11 - Korban Ketiga

1.4K 196 17
                                    

Suasana kafe yang berada di dalam kapal megah Java Mary berubah mencekam. Selesai acara interogasi yang dilakukan oleh Edo, anak muda berbakat yang berhasil menjawab sepuluh soal teka-teki terumit yang pernah diberikan Hakan Arazi untuk mendapatkan tiket undangan khusus peresmian kapal tersebut. Tiba-tiba lampu ruangan mendadak padam. Bahkan sampai di depan ruang kafe dan lorong-lorong di dek lima kapal mewah itu.

Semua tamu undangan mendadak panik, bahkan ada yang menjerit ketakutan. Mereka takut kalau padamnya listrik di lantai tersebut dilakukan oleh pembunuh itu untuk melakukan pembunuhan didalam kegelapan.

"Apa yang terjadi! Jangan-jangan ini ulah pembunuh itu!" Mery berseru panik. Dia berusaha meraba-raba untuk memegang sesuatu benda yang bisa dijadikan senjata.

"Sial! Ini pasti ulah kau, Hakan!" Putu berseru marah. Dia masih terus menuduh Hakan sebagai pembunuh.

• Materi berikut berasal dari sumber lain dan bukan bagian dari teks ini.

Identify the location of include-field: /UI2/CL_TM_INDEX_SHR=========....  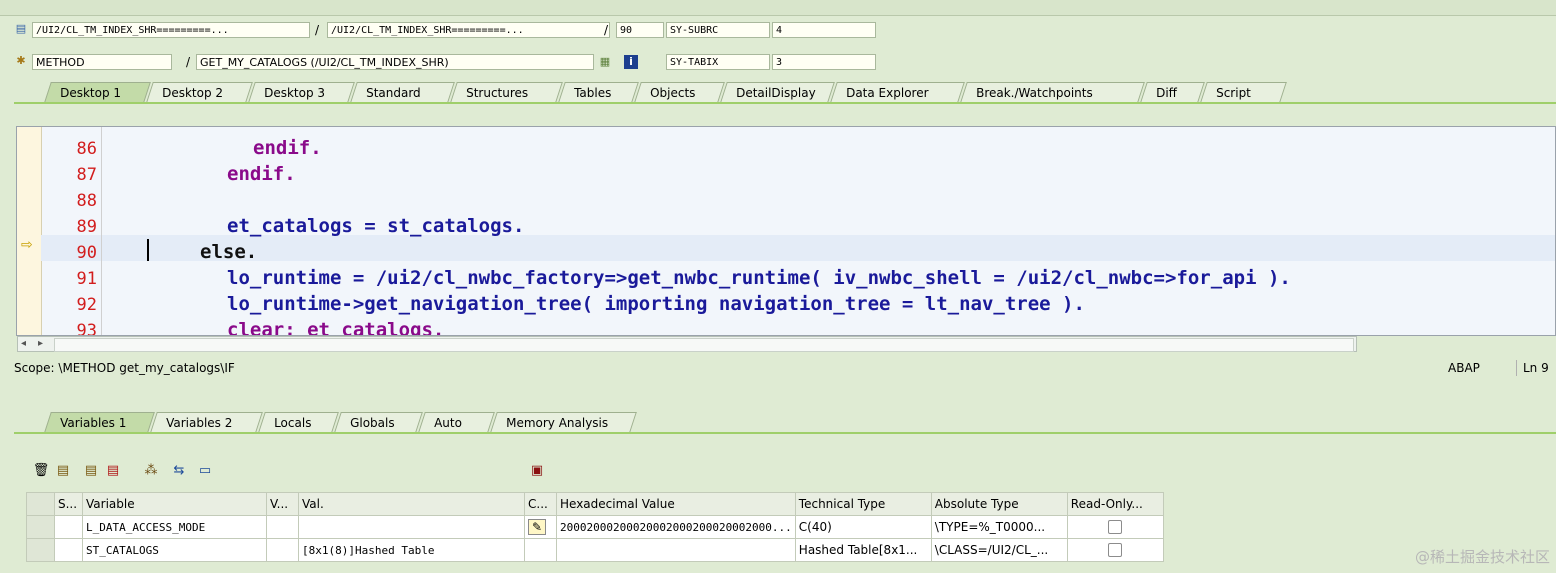
(468, 30).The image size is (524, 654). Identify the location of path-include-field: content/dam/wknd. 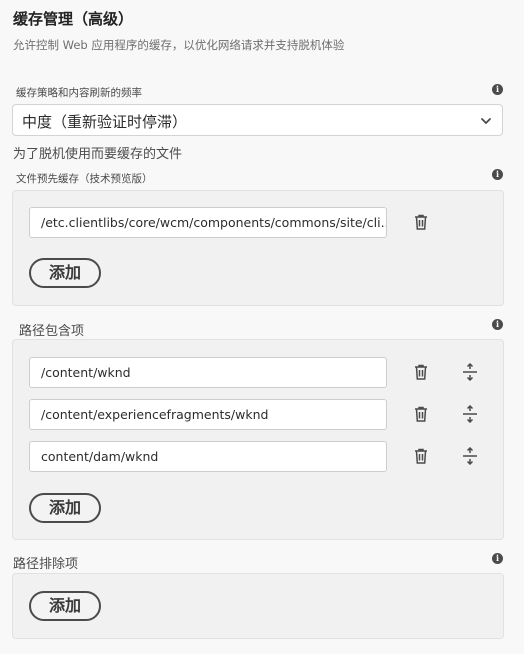
(208, 456).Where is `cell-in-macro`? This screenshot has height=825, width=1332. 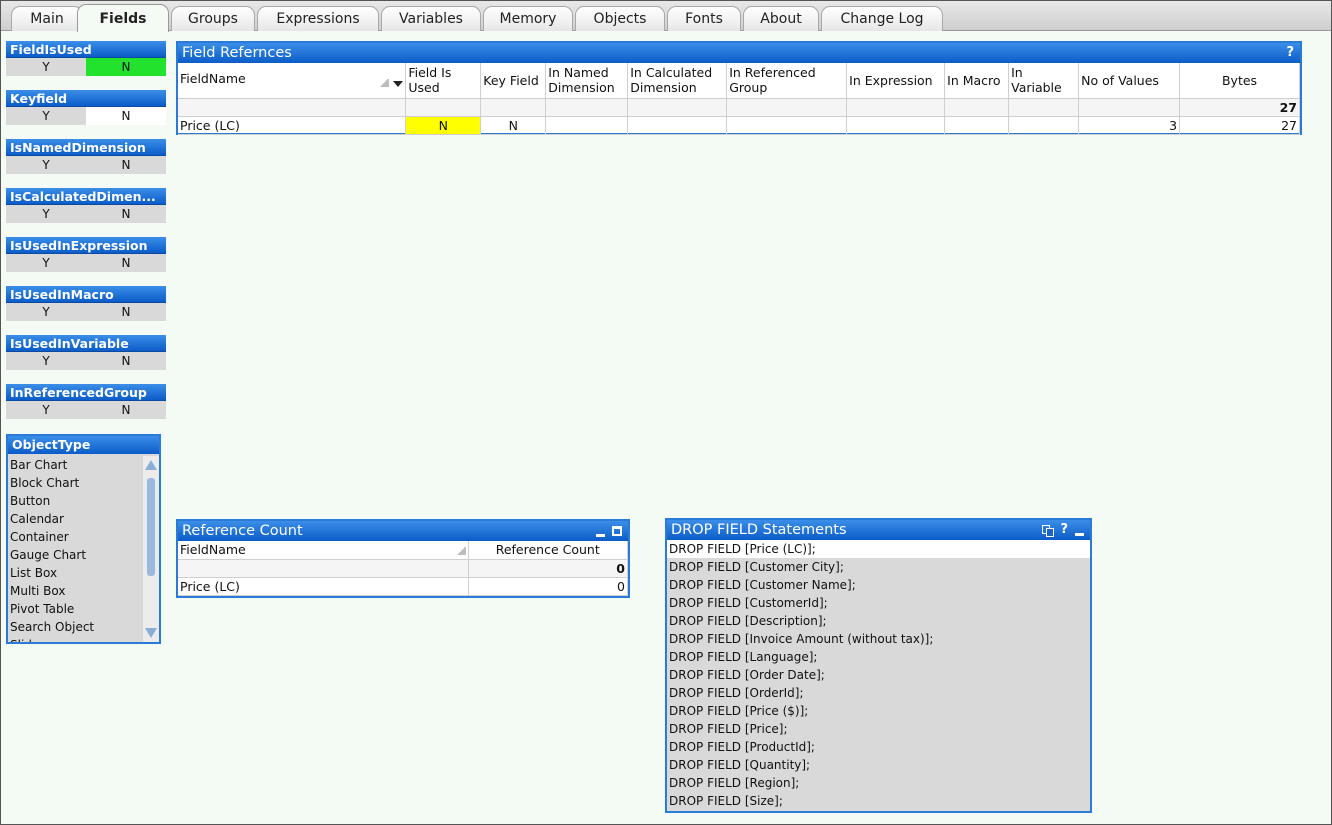
cell-in-macro is located at coordinates (977, 126).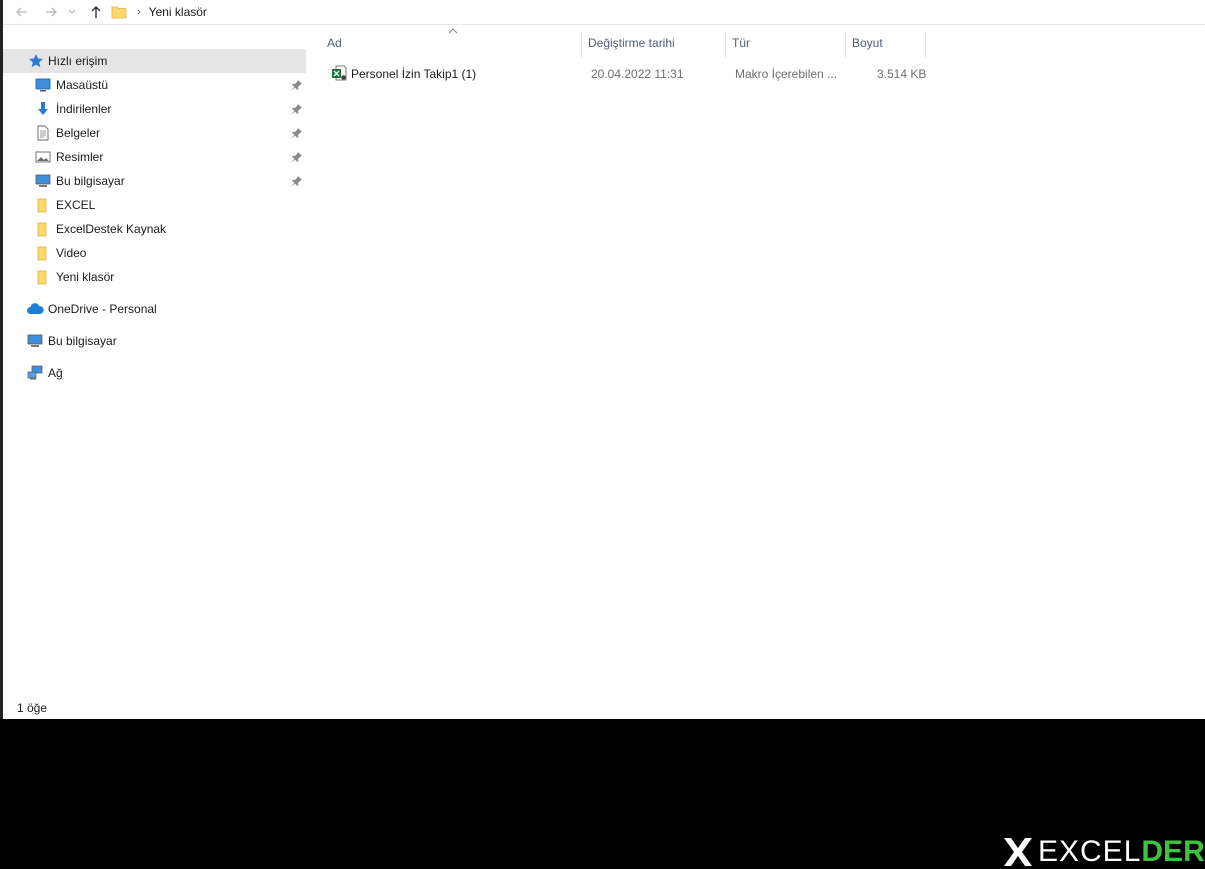  Describe the element at coordinates (154, 181) in the screenshot. I see `sidebar-item-this-pc-pinned: Bu bilgisayar` at that location.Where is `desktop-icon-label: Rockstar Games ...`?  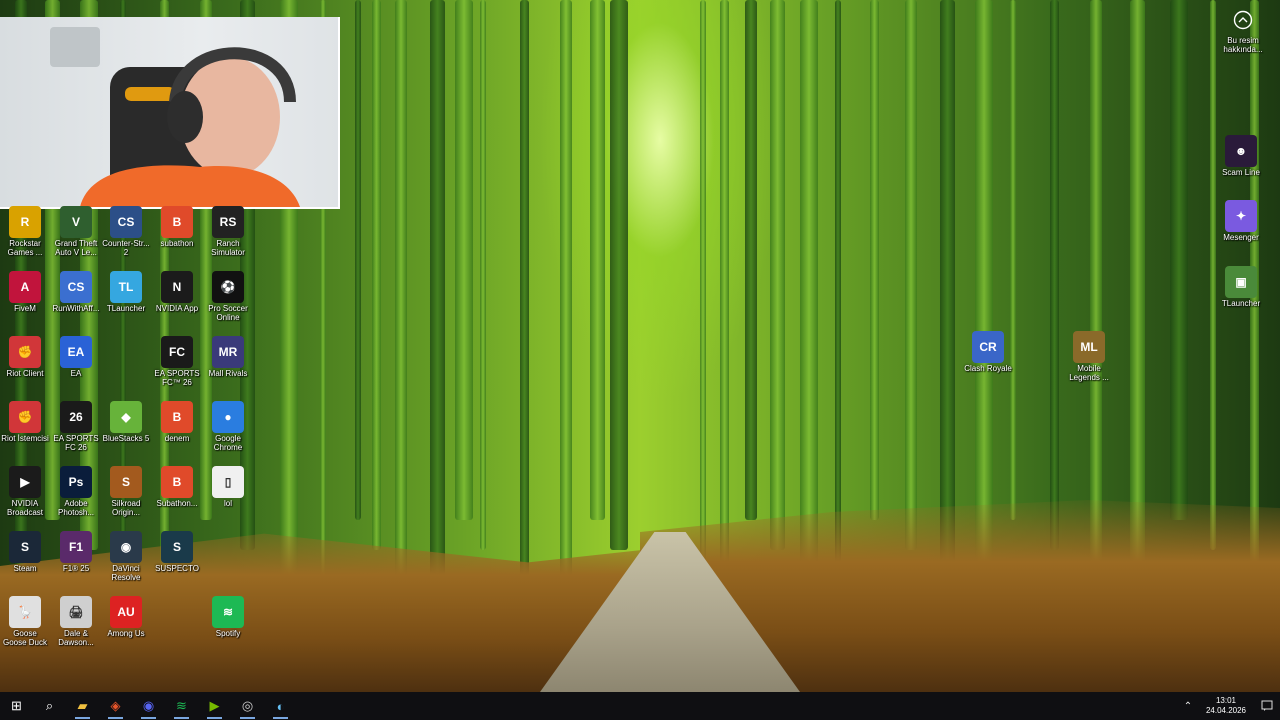 desktop-icon-label: Rockstar Games ... is located at coordinates (25, 248).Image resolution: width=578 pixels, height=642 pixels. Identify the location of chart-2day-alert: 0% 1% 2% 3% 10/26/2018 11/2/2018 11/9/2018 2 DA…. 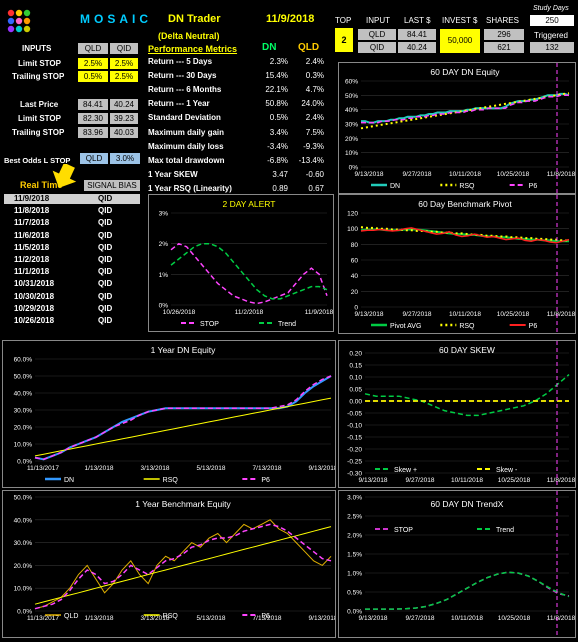
(241, 263).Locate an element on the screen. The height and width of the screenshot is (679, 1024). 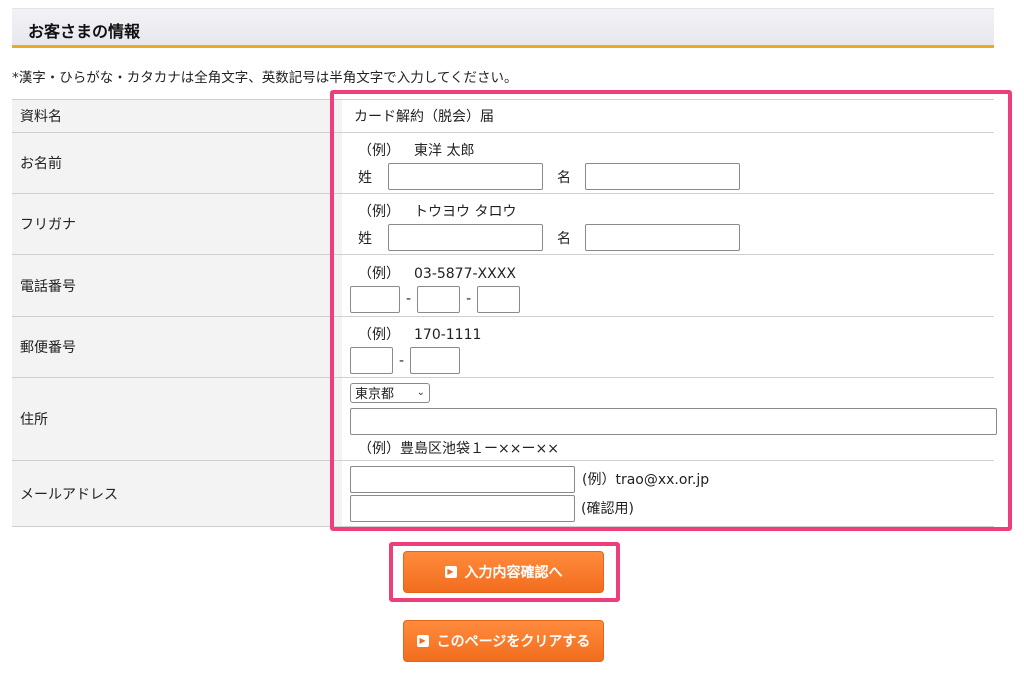
furigana-inputs: 姓 名 is located at coordinates (676, 238).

"Saya harap semuanya tenang! Jangan ada yang bergerak dari tempat duduk kalian masing-masing." Edo berseru, berusaha mengingatkan.

"Keadaan seperti ini, pasti salah satu dari mereka akan beraksi, Edo." Friska berbisik pelan.

"Tenang! Semuanya harap tenang! Saya akan panggilkan karyawan saya untuk mengecek panel listrik di lantai ini." Hakan berkata panik, "hey, kau, Rozi. Apa kau ada disana?"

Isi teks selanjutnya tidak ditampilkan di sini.